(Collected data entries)
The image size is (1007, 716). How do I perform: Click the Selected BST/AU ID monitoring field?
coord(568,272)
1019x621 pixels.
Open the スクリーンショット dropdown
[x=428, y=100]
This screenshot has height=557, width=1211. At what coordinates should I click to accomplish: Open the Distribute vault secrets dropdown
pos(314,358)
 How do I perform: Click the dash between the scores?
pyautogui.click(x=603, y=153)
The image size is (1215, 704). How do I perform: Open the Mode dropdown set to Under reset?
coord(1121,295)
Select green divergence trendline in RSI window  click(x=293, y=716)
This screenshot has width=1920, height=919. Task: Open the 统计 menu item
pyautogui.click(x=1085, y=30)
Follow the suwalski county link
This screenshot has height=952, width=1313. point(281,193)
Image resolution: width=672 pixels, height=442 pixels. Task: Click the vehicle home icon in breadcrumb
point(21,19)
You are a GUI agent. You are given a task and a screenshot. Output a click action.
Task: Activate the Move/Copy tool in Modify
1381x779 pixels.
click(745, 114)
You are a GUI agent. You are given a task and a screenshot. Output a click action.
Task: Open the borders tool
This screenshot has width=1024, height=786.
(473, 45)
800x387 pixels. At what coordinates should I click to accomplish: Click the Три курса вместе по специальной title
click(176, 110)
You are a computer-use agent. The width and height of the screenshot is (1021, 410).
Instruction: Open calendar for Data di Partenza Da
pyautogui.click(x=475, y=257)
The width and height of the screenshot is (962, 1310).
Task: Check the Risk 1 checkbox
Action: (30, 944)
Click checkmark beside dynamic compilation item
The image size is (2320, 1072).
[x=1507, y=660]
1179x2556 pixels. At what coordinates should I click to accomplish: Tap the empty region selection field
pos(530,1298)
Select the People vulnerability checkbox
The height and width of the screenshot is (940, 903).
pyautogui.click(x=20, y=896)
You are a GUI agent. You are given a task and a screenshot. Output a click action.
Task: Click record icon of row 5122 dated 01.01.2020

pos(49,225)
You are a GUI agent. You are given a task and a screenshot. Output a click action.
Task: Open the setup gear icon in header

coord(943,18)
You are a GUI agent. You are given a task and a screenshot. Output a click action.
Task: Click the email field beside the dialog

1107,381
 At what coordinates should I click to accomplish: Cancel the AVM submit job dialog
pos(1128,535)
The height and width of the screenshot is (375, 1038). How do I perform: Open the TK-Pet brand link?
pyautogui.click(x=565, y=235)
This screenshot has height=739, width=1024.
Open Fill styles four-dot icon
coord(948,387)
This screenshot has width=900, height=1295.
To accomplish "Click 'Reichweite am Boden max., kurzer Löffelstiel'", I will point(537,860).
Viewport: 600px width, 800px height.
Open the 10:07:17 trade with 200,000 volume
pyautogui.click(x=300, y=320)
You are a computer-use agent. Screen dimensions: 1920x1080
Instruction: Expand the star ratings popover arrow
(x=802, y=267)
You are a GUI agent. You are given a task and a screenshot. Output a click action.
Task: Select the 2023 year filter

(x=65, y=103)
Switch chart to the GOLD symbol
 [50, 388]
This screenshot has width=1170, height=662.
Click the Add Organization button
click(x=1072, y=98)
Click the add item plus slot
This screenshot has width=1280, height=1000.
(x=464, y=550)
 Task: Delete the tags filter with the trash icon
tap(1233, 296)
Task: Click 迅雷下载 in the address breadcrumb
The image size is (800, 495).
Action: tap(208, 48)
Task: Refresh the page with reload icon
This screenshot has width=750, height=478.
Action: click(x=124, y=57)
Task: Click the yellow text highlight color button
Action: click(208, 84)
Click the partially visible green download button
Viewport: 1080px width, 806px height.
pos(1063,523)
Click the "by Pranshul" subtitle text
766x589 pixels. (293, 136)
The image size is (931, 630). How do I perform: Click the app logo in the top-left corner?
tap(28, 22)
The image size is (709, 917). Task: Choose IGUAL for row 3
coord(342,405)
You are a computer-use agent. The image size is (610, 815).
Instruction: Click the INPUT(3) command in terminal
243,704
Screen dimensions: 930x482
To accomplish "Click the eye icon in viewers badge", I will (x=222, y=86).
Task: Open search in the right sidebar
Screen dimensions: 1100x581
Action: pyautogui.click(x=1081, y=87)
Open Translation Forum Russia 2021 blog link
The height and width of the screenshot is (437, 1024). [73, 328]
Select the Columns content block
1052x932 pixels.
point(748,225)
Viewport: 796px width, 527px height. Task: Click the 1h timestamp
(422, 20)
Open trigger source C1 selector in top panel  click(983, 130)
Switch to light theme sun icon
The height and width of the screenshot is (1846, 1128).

* [Try it]
Write the entries out again in full, exactly as they appear above.

* [Exercise response]
The image size is (1007, 716). How do I perform: Click the Selected BST/AU ID monitoring field?
coord(568,272)
1019x621 pixels.
Open the スクリーンショット dropdown
[x=428, y=100]
This screenshot has height=557, width=1211. At what coordinates should I click to accomplish: Open the Distribute vault secrets dropdown
pos(314,358)
 How do I perform: Click the dash between the scores?
pyautogui.click(x=603, y=153)
The image size is (1215, 704). How do I perform: Open the Mode dropdown set to Under reset?
coord(1121,295)
Select green divergence trendline in RSI window  click(x=293, y=716)
This screenshot has width=1920, height=919. Task: Open the 统计 menu item
pyautogui.click(x=1085, y=30)
Follow the suwalski county link
This screenshot has height=952, width=1313. point(281,193)
Image resolution: width=672 pixels, height=442 pixels. Task: Click the vehicle home icon in breadcrumb
point(21,19)
You are a GUI agent. You are given a task and a screenshot. Output a click action.
Task: Activate the Move/Copy tool in Modify
1381x779 pixels.
click(745, 114)
You are a GUI agent. You are given a task and a screenshot. Output a click action.
Task: Open the borders tool
This screenshot has width=1024, height=786.
(473, 45)
800x387 pixels. At what coordinates should I click to accomplish: Click the Три курса вместе по специальной title
click(176, 110)
You are a computer-use agent. The width and height of the screenshot is (1021, 410).
Instruction: Open calendar for Data di Partenza Da
pyautogui.click(x=475, y=257)
The width and height of the screenshot is (962, 1310).
Task: Check the Risk 1 checkbox
Action: (30, 944)
Click checkmark beside dynamic compilation item
The image size is (2320, 1072).
[x=1507, y=660]
1179x2556 pixels. At what coordinates should I click to accomplish: Tap the empty region selection field
pos(530,1298)
Select the People vulnerability checkbox
The height and width of the screenshot is (940, 903).
pyautogui.click(x=20, y=896)
You are a GUI agent. You are given a task and a screenshot. Output a click action.
Task: Click record icon of row 5122 dated 01.01.2020

pos(49,225)
You are a GUI agent. You are given a task and a screenshot. Output a click action.
Task: Open the setup gear icon in header

coord(943,18)
You are a GUI agent. You are given a task and a screenshot. Output a click action.
Task: Click the email field beside the dialog

1107,381
 At what coordinates should I click to accomplish: Cancel the AVM submit job dialog
pos(1128,535)
The height and width of the screenshot is (375, 1038). How do I perform: Open the TK-Pet brand link?
pyautogui.click(x=565, y=235)
This screenshot has height=739, width=1024.
Open Fill styles four-dot icon
coord(948,387)
This screenshot has width=900, height=1295.
To accomplish "Click 'Reichweite am Boden max., kurzer Löffelstiel'", I will point(537,860).
Viewport: 600px width, 800px height.
Open the 10:07:17 trade with 200,000 volume
pyautogui.click(x=300, y=320)
You are a computer-use agent. Screen dimensions: 1920x1080
Instruction: Expand the star ratings popover arrow
(x=802, y=267)
You are a GUI agent. You are given a task and a screenshot. Output a click action.
Task: Select the 2023 year filter

(x=65, y=103)
Switch chart to the GOLD symbol
 [50, 388]
This screenshot has width=1170, height=662.
Click the Add Organization button
click(x=1072, y=98)
Click the add item plus slot
This screenshot has width=1280, height=1000.
(x=464, y=550)
 Task: Delete the tags filter with the trash icon
tap(1233, 296)
Task: Click 迅雷下载 in the address breadcrumb
The image size is (800, 495).
Action: tap(208, 48)
Task: Refresh the page with reload icon
This screenshot has width=750, height=478.
Action: click(x=124, y=57)
Task: Click the yellow text highlight color button
Action: click(208, 84)
Click the partially visible green download button
Viewport: 1080px width, 806px height.
pos(1063,523)
Click the "by Pranshul" subtitle text
766x589 pixels. (293, 136)
The image size is (931, 630). How do I perform: Click the app logo in the top-left corner?
tap(28, 22)
The image size is (709, 917). Task: Choose IGUAL for row 3
coord(342,405)
You are a computer-use agent. The image size is (610, 815).
Instruction: Click the INPUT(3) command in terminal
243,704
Screen dimensions: 930x482
To accomplish "Click the eye icon in viewers badge", I will (x=222, y=86).
Task: Open search in the right sidebar
Screen dimensions: 1100x581
Action: pyautogui.click(x=1081, y=87)
Open Translation Forum Russia 2021 blog link
The height and width of the screenshot is (437, 1024). [73, 328]
Select the Columns content block
1052x932 pixels.
point(748,225)
Viewport: 796px width, 527px height. Task: Click the 1h timestamp
(422, 20)
Open trigger source C1 selector in top panel  click(983, 130)
Switch to light theme sun icon
The height and width of the screenshot is (1846, 1128).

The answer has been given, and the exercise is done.